I think i would have one. I think it looks good and the price is also Very Good for the top spec.


----------



## R7KY D (Feb 16, 2010)

I don't think it looks too bad , The only thing I did a double take on was it's top speed of 120mph


----------



## Dixondmn (Oct 12, 2007)

R7KY D said:


> I don't think it looks too bad , The only thing I did a double take on was it's top speed of 120mph


not a problem on UK roads though...

mid range performance is where its at..... (not that i know any of those details but the old rover engines had some impressive power delivery)


----------



## Deano (Jul 7, 2006)

i like that a lot. fair play to them for not rehashing an older model (like they did with the TF). it could be the best car in the world but clarkson will still find it funny to slag it off and no one will buy one. or am i just cynical.


----------



## bigmc (Mar 22, 2010)

I like it, it's keenly priced and the reviews have all been good so far. It's like a better looking Insignia.


----------



## SBerlyn (Nov 9, 2008)

No diesel will surely kill it as an option for fleet buyers?!


----------



## pooma (Apr 12, 2008)

I like it, but I'm biased being a bit of a Rover fan.


----------



## Dixondmn (Oct 12, 2007)

SBerlyn said:


> No diesel will surely kill it as an option for fleet buyers?!


the diesel is coming.... 
They couldn't use the older Euro4 model so are having to wait until the Euro5 model is finished.


----------



## Pandy (Jan 19, 2008)

I like it, as an enthusiast im glad to have them back - although in a different form.

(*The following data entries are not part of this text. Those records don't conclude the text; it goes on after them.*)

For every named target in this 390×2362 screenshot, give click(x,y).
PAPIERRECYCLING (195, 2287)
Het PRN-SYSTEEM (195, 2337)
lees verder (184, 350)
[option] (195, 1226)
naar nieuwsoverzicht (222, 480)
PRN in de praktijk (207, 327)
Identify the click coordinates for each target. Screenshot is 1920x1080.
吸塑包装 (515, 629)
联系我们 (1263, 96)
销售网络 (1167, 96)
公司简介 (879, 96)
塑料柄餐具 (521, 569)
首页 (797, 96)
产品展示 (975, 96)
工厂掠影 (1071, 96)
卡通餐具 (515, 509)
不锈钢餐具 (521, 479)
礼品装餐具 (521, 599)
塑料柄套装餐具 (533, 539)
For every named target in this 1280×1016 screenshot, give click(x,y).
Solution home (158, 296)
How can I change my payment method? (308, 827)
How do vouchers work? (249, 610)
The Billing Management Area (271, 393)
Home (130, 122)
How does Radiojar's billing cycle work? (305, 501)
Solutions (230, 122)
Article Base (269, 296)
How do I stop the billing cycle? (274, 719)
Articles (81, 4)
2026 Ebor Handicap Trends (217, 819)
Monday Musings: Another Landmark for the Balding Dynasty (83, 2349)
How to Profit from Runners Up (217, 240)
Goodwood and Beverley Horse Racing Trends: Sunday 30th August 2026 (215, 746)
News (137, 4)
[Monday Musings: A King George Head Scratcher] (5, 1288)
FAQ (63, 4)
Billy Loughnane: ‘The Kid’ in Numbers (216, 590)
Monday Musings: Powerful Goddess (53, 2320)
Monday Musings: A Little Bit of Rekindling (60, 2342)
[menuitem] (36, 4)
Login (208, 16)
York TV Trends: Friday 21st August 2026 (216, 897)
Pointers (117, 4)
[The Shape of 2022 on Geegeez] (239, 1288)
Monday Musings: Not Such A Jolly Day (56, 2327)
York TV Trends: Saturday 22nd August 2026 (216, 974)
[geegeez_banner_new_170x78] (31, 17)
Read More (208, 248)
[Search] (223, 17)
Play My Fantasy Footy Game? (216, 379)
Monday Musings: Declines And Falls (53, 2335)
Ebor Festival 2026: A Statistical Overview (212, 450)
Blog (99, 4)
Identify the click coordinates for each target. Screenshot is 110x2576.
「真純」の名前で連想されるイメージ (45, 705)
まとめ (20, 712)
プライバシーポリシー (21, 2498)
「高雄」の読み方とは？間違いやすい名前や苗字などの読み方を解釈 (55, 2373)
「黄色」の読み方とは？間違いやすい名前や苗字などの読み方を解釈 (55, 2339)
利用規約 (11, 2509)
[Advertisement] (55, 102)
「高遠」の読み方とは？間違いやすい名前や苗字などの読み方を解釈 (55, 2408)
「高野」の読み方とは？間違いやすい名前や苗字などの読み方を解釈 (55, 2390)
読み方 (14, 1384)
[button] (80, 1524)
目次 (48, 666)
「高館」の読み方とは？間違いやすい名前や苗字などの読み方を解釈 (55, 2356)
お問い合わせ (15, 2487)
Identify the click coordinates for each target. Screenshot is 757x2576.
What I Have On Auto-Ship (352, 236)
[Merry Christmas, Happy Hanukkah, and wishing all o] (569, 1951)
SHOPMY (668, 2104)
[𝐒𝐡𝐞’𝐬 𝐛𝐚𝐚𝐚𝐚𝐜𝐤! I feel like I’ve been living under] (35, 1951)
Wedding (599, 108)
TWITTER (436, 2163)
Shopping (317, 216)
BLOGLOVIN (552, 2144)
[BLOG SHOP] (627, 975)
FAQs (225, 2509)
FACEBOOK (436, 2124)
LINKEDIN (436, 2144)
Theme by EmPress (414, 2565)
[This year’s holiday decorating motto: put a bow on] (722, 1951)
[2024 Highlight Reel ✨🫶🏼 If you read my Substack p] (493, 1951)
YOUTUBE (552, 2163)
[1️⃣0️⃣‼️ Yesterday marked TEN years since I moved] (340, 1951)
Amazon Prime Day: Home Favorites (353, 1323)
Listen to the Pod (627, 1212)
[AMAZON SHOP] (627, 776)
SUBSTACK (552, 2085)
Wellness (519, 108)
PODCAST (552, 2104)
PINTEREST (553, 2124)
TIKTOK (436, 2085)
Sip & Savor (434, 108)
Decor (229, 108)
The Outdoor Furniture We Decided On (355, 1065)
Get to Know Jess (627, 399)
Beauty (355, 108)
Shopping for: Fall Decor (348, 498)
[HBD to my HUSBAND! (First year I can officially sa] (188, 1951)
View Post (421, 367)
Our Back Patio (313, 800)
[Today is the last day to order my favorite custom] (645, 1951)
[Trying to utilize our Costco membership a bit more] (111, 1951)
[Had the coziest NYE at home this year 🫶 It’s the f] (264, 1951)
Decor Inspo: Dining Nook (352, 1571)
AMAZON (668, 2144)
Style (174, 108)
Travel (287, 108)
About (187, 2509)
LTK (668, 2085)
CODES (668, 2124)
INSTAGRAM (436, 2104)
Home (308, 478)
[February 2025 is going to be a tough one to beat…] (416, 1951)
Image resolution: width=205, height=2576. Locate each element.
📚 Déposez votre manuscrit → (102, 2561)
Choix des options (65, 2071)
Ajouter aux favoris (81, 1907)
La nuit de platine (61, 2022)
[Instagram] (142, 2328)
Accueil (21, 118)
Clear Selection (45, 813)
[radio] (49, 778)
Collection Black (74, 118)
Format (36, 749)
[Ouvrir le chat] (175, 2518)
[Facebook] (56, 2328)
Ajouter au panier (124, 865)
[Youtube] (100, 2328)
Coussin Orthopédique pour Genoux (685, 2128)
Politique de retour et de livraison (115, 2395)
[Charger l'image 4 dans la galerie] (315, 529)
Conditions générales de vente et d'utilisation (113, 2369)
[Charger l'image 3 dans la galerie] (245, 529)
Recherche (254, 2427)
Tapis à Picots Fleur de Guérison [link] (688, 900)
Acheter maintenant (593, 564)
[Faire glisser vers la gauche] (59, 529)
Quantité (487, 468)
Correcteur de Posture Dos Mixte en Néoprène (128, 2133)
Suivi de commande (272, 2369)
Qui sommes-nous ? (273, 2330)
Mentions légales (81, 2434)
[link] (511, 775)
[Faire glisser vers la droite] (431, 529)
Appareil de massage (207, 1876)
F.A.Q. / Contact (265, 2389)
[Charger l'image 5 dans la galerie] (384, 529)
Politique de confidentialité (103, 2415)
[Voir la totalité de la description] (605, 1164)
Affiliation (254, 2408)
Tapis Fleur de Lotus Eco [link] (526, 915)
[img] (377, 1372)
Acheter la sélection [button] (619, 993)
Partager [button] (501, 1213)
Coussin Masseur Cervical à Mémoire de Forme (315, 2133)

Seen it a few times at shows last year but never really looked over it properly so hope to see one in abit more detail soon.

Just hope they do sport variants of their range, the ZeRo would be awesome :argie:


----------



## robertdon777 (Nov 3, 2005)

Chap over the road works their in management and has had these whilst in development, they actually look quite good in the flesh.


----------



## big ben (Aug 25, 2009)

for someone who hates rover and MG cars, i quite like it


----------



## Ross (Apr 25, 2007)

Saw the review in this months Evo IIRC and thy say its a pretty decent car.


----------



## rob28 (Nov 7, 2008)

This is the first time I've seen pictures of this and my initial impression is 'meh..'
Take the badges off and it could be any Korean car. There doesn't seem to be any identity to it - but this may come with time as MG are starting out afresh.

Not an ugly car by any means and it sounds like the car is good, so fingers crossed it all works out OK.


----------



## jay_bmw (Jan 28, 2010)

i hope it does well, i love the MG herritage , and i'd like to see the MG brand back on the road, i think they're flogging a dead horse with the TF though - as its 15 years old and it lacks any finesse of the small sports soft tops on the market today, hopefully the MG6 once the diesel comes out will launch a new lease of life to them. Fair play i say.


----------



## jorddy66 (Apr 2, 2011)

very good


----------



## 182_Blue (Oct 25, 2005)

I hope it does well for people they employ, its not a car for me though.


----------



## VW Golf-Fan (Aug 3, 2010)

It's ok looking, looks a bit like the Vauxhall Insignia - but perhaps a little pricey for what it is?


----------



## Beau Technique (Jun 21, 2010)

Looks well. Hopefully better build quality than the last batch of vehicles they did. The MGTF for instance had such soft paint and so many warranty issues, chances were that the car would be off the road longer than you could drive it. Will get first glance when my friend at MG dealer calls me up.


----------



## powelly (Aug 9, 2007)

We have a pre production one at work, to be honest it looks ok, not had chance to drive it yet though, the engine is a re-work of the K series, they will be doing a diesel later on. The shells are actually made and painted in China, this along with the running gear is shipped over and assembled at Longbridge, I beleive the trim etc is unique to the more demanding european market.


----------



## DagenhamGeoff (Mar 20, 2011)

Well i wouldn`t say no lol....about time manufacturing in Britain started again.....we use to have so many "empires" but they have now nearly all disappeared........someone said it looked a little like a revamped Insignia...think I`ve got to agree


----------



## millns84 (Jul 5, 2009)

I like it and you can't really complain for the price.


----------



## kempe (Jan 9, 2011)

I like it :thumb:


----------



## RisingPower (Sep 21, 2007)

It's a golf. No, wait, it's a subaru. No, wait, it's a volvo. Maybe a focus?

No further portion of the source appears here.